A Resolution of the Arts and Sciences' culminates in Schick Art Gallery

Posted by Kristin Travagline

 "A Resolution of the Arts and Sciences," now on view in the Schick Art Gallery, goes beyond a unification of the two fields — it demonstrates they are one in the same. Curating the exhibition was a team comprised of Ali Carney-Knisely '12, Rachel Fisher '12, Nora Johnson '12 and Professor John Cunningham. The show features artwork by eight current students, 12 alumni and seven faculty members.

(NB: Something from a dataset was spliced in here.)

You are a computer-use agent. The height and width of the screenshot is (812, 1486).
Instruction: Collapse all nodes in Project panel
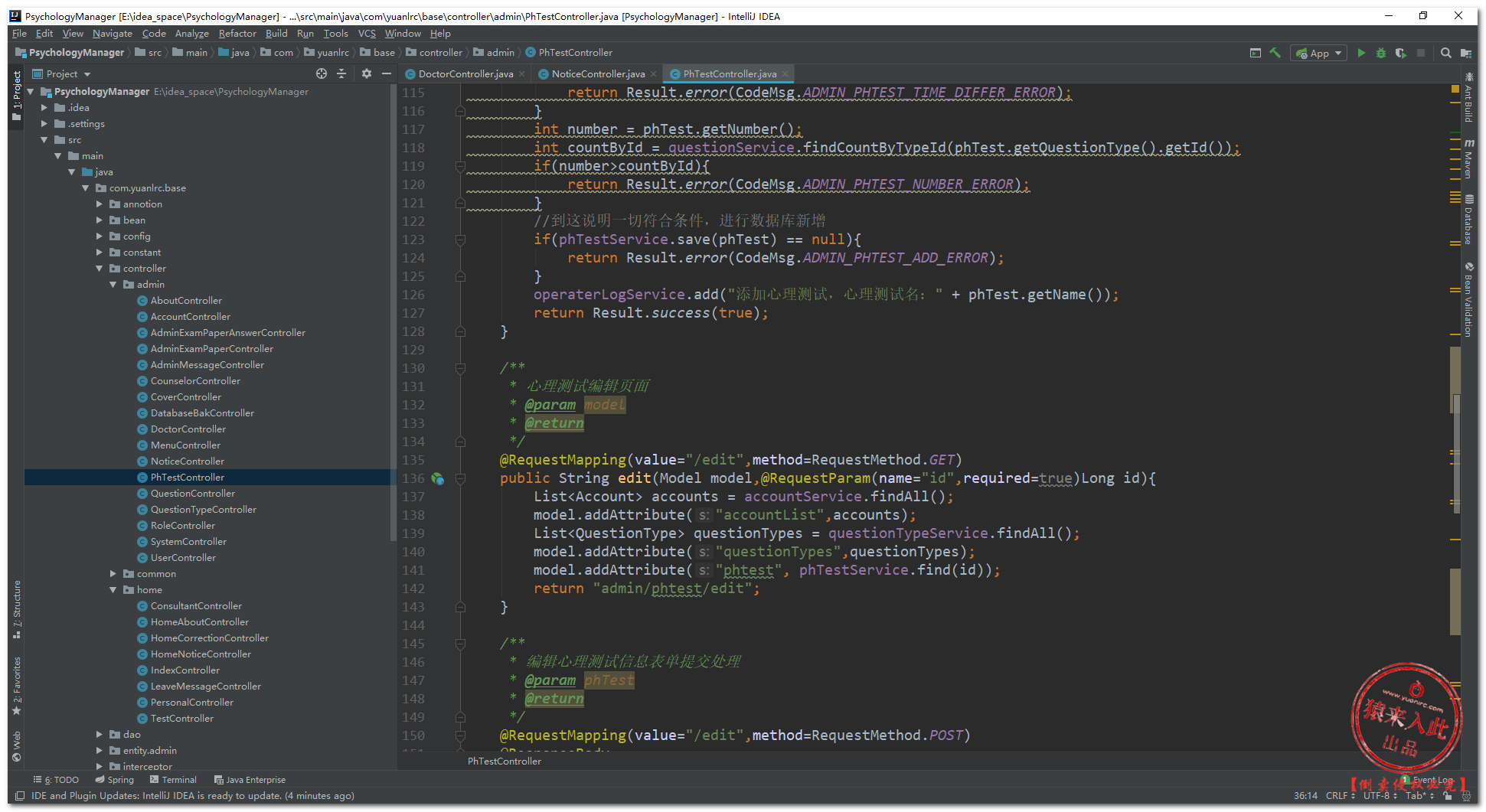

Planning for the exhibition began two years ago when Fisher volunteered to help Professor Cunningham recreate his event "Walk Like an Egyptian," which took place at Skidmore in 1987. The premise of the experiment was to lift as much mass as possible using a force multiplier that Cunningham devised.

Intending to recreate the event, Cunningham sought funding from the College. "I went to the dean to see if I could get some money — the College would have nothing to do with it." He went on to quote the Skidmore slogan ironically: "Creative thought matters, as long as it doesn't cost money."

In lieu of support from the College, Cunningham and student volunteers raised funds themselves and established a non-profit organization.

"I think there were four to six other people who met with us regularly, but who dropped out for one reason or another. And we feel strongly that they should have gotten credit, too, although Nora, Rachel and Ali were the fundamental officers…. Pete Stake, the director of the gallery, did a staggering job. It wouldn't have happened without him," Cunningham said.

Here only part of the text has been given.